Usi ogni tanto delle latinate che mi sfuggono, tipo: “fides ex auditu”: che “è comunicata dal Verbo…” – per cui “la ‘scuola’ è il luogo per indicare l’esigenza assoluta di una verità celata: il moraviano ‘disgusto opaco’” – che ignoro che sia; e così, per colpa e merito tuoi, sento che presto leggerò la Vita interiore di Alberto Pincherle, che da tempo (un mesetto) è impilato fra i libri cogenti che prima o poi dovrò sorbirmi.
L’immagine a pagina 33 (mamma col figlio μ) rappresenta un bel duo di borghesini carini.
Sei micidiale, questo ho deciso, allorché mi capita di buttar l’occhio al fondo di pagina 36: “… giacché Guido fugge, torna al fronte sotto falso nome e finalmente riesce a crepare l’8 giugno del 1916, sul Monte Fior, con tanto di medaglia d’oro, strada e scuola intestata”.
*****
## CONSEGNA A
Riscrivi il passo dell'estratto che inizia con le parole contenenti "Usi ogni tanto" e termina con "poi dovrò sorbirmi.", sostituendo "un mesetto" con "qualche settimana".
## CONSEGNA B
Rispondi in base all'estratto:
(i) Da quanto tempo il libro di Alberto Pincherle è impilato fra i libri da leggere?
(ii) Chi è raffigurato nell'immagine a pagina 33?
(iii) In quale giorno e su quale monte muore Guido?
## CONSEGNA C
Scrivi il seguito dell'estratto di commento al libro.
I dati non hanno alcun legame con l'estratto.

## MATERIALE FORNITO
*****
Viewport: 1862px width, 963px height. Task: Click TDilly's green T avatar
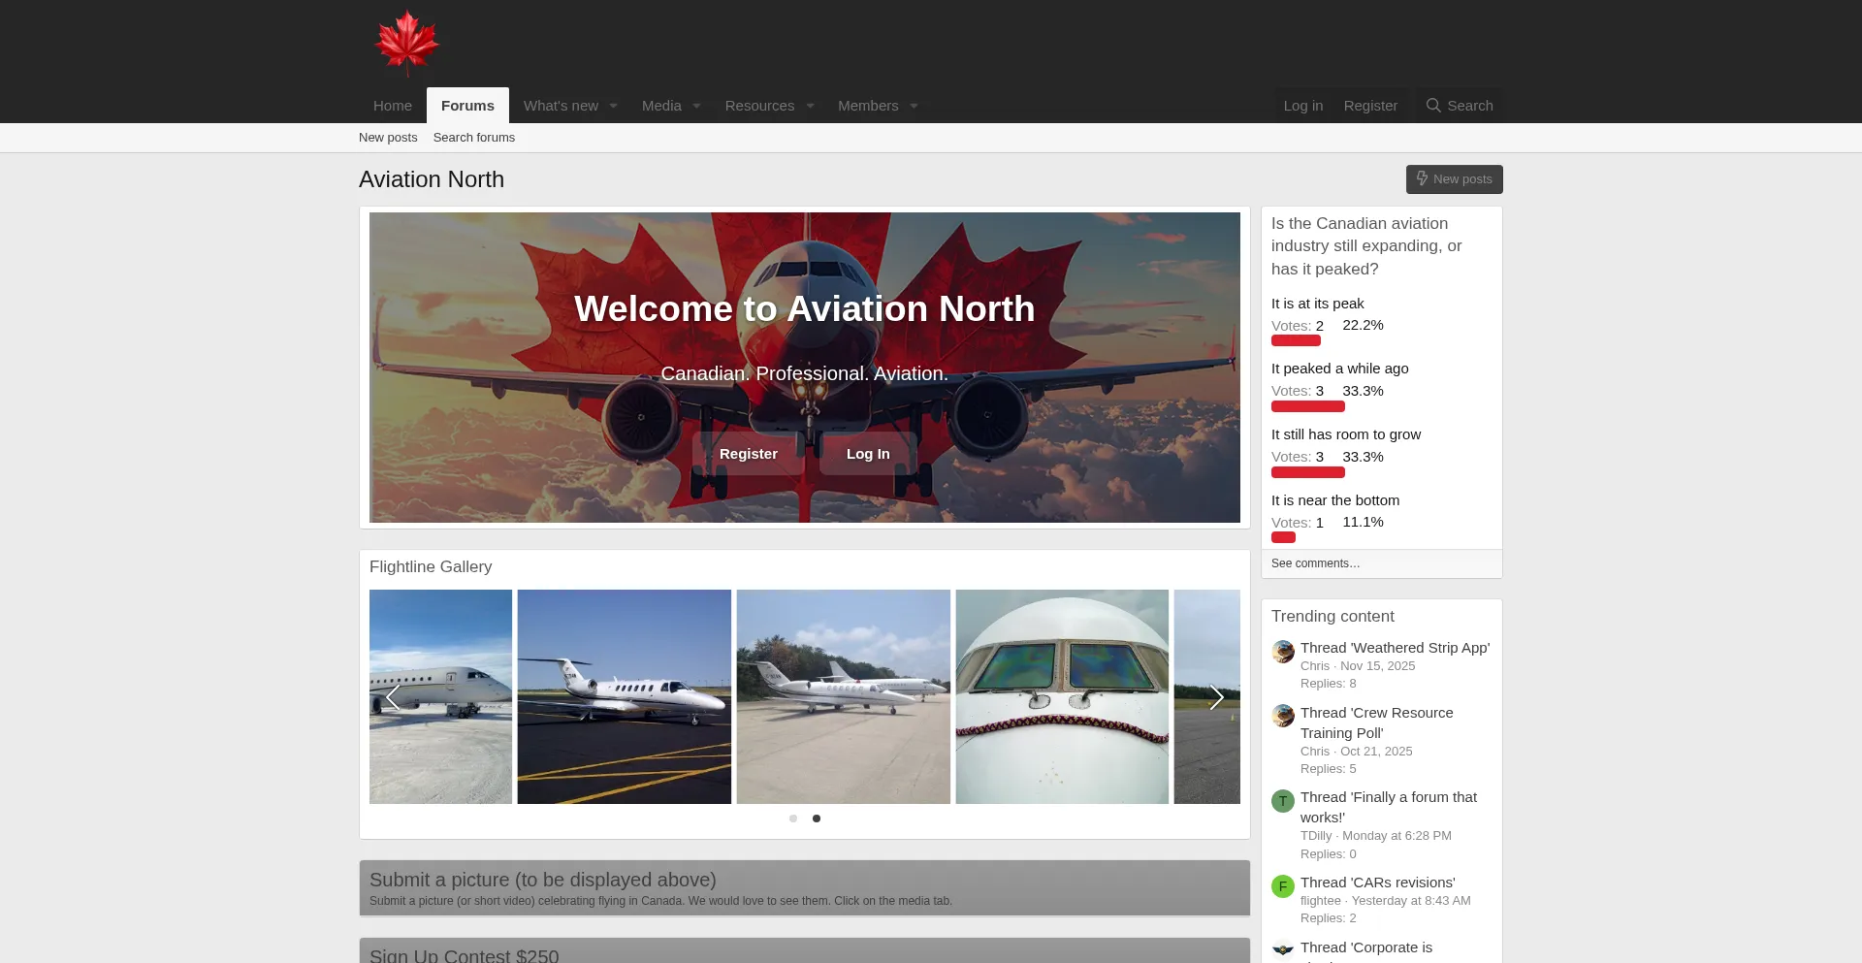tap(1283, 801)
*****
## RISPOSTA A
Usi ogni tanto delle latinate che mi sfuggono, tipo: “fides ex auditu”: che “è comunicata dal Verbo…” – per cui “la ‘scuola’ è il luogo per indicare l’esigenza assoluta di una verità celata: il moraviano ‘disgusto opaco’” – che ignoro che sia; e così, per colpa e merito tuoi, sento che presto leggerò la Vita interiore di Alberto Pincherle, che da tempo (qualche settimana) è impilato fra i libri cogenti che prima o poi dovrò sorbirmi.

## RISPOSTA B
(i) Da un mesetto.
(ii) Una mamma col figlio μ.
(iii) L'8 giugno del 1916, sul Monte Fior.

## RISPOSTA C
Non ho colto alcuna pietà in questo tuo commento né simpatia né partecipazione emotiva (aspetta però che tiri il fiato…) quando scrivi che i due genitori di μ si sposano per “Grande amore, verificata equipollanza di ceto, fidanzamento, matrimonio. Nozze civili…” – che, detta così, pare un coacervo di ingiurie istituzionalizzate.
“… e la parola ‘problema’ è riservata all’educazione aritmetica del piccolo Milani, incartati di balocchi e vestiti di serena allegria.” – sei uno scrittore satirico, raramente umoristico. Sei un bel narratore, però. Complimenti!
Nel 1947, “Orfano da quattro mesi, μ diventa prete…” – se fossimo su un social saprei quale emoticon usare (quello col baschetto verde e fischietto).
Ogni foto (di Oliviero Toscani) m’emoziona. Se il groppo alla gola meriterà, ne parlerò.
μ va (è spedito a…) “a San Donato di Calenzano” – a far compagnia a “don Daniele Pugi, prete ultrasettuagenario, ricco di saggezza e di umanità.” – e una specie di naja pare.
“C’è la contiguità fisica, un’affezione politica, con ragazzi vittime di un’ingiustizia sociale che μ non μ, può pensare verrà redenta nel regno dei cieli.” – non può pensare perché non ci riesce, perché ha altre urgenze per la capa.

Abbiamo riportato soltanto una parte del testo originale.